How do I specify a different schema for my source at run time?

Is it possible for me to specify a different schema at the DBT command line to override the one that is present in my source .yml file?

Here’s an example of what we have today:

sources:
  - name: IC
    description: "IC data from MySQL Prod"
    database: ic_reporting
    schema: icmysql

Currently all of my staging tables are referencing IC as a source. I’d like to be able to change the schema to icmysqlqa when I’m running this code via my DBT Cloud job that runs for our QA environment. For Production and Dev, I’d like for this value to be as is.

I also thought about creating another source called IC_qa but that would involve repeating the metadata I already have in the other source and that wouldn’t be good for maintenance.

Thanks
W

Hey @chanwd - this is a great question! I think you generally have two options here:

1. Use a var()

In this approach, you can supply a variable on the command line (or in your dbt Cloud step) which renders into the definition of the source.
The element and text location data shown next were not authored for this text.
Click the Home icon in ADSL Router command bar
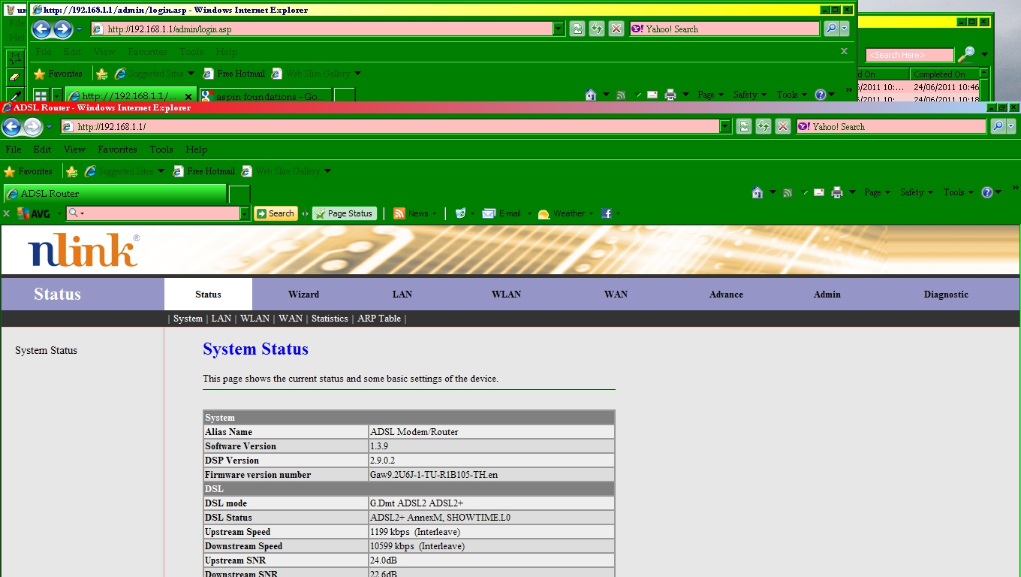 (x=757, y=193)
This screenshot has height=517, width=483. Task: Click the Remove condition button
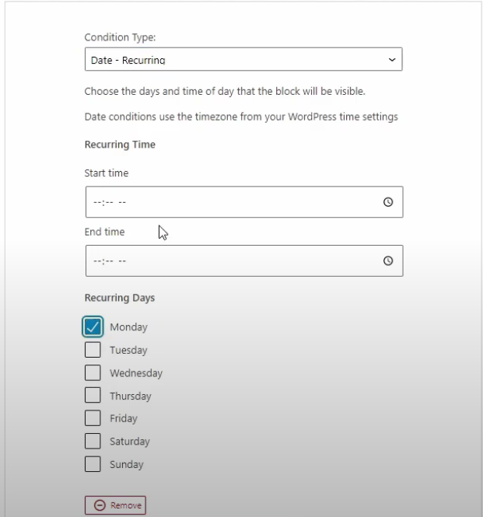[x=115, y=505]
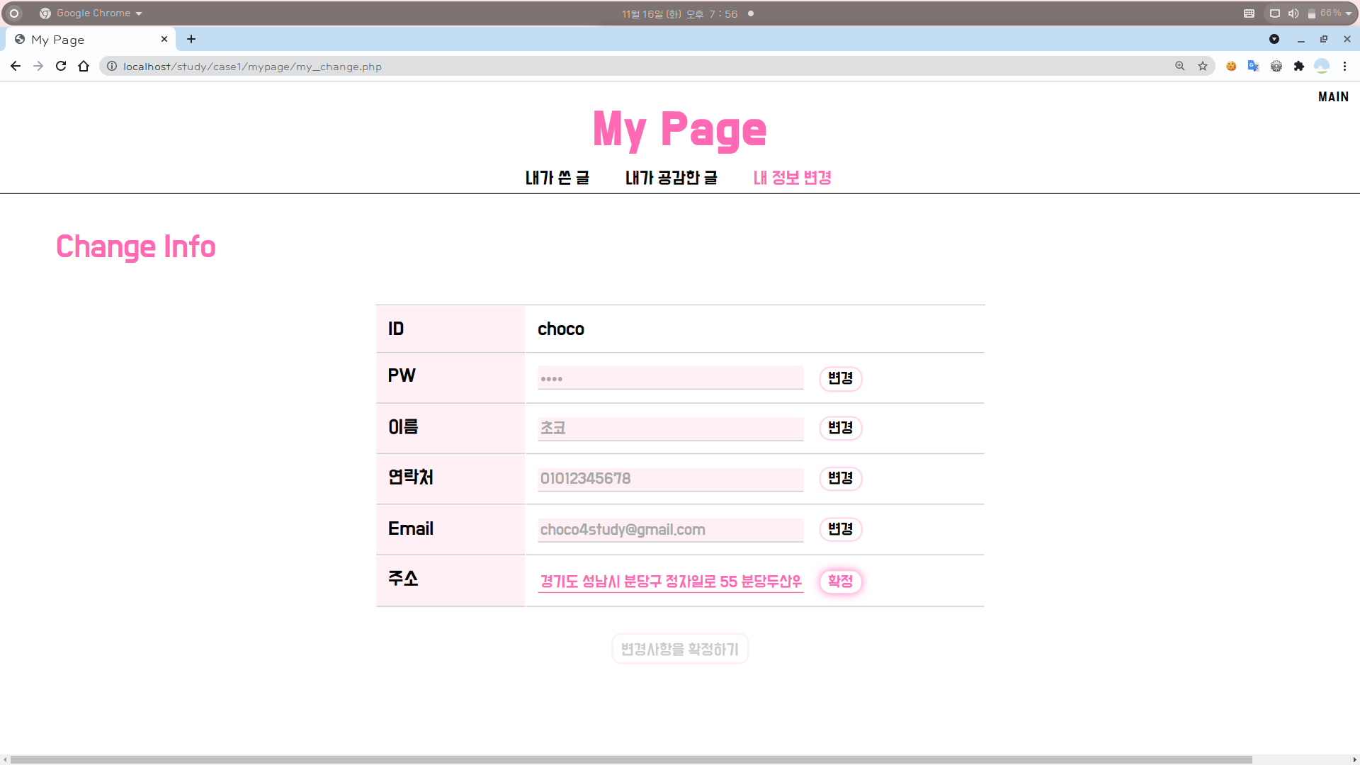
Task: Open the system status menu dropdown arrow
Action: tap(1349, 13)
In practice, this might look like:

sources:
  - name: IC
    description: “IC data from MySQL Prod”
    database: ic_reporting
    schema: "{{ var('ic_schema', 'icmysql') }}"

This configuration sets up a dbt Variable called ic_schema with a default value of 'icmysql'. This value can be overridden on the command line using the --vars flag, eg:

$ dbt run --vars 'ic_schema: icmysqlqa'

When this variable is supplied, dbt will set the source schema for the IC dataset to be icmysqlqa instead of icmysql.
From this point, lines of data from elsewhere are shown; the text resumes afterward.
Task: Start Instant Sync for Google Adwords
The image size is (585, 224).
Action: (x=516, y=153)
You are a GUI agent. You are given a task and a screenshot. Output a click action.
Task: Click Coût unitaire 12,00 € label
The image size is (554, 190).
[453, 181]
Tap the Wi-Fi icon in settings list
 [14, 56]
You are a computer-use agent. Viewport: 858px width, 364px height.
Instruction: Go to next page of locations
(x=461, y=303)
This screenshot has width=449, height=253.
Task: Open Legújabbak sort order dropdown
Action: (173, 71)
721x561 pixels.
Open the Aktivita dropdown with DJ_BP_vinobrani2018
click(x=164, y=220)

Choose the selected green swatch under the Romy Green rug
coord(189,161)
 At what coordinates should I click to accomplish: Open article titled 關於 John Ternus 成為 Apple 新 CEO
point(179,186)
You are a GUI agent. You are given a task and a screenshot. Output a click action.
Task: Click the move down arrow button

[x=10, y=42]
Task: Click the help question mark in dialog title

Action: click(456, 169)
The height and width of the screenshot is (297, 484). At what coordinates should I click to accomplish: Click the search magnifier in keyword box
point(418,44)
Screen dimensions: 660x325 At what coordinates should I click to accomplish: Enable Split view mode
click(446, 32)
This is a pretty good approach if you have a single dataset where you want to toggle between dev and prod source datasets. It doesn’t scale quite as well if you have more than one such dataset, or if you want to introduce additional environment-specific datasets.

2. Use YAML Anchors

The YAML spec supports Anchors, which should work in dbt source definitions. Anchors (and aliases) could be a good way to maintain separate definitions for these sources without duplicating any attached metadata/tests.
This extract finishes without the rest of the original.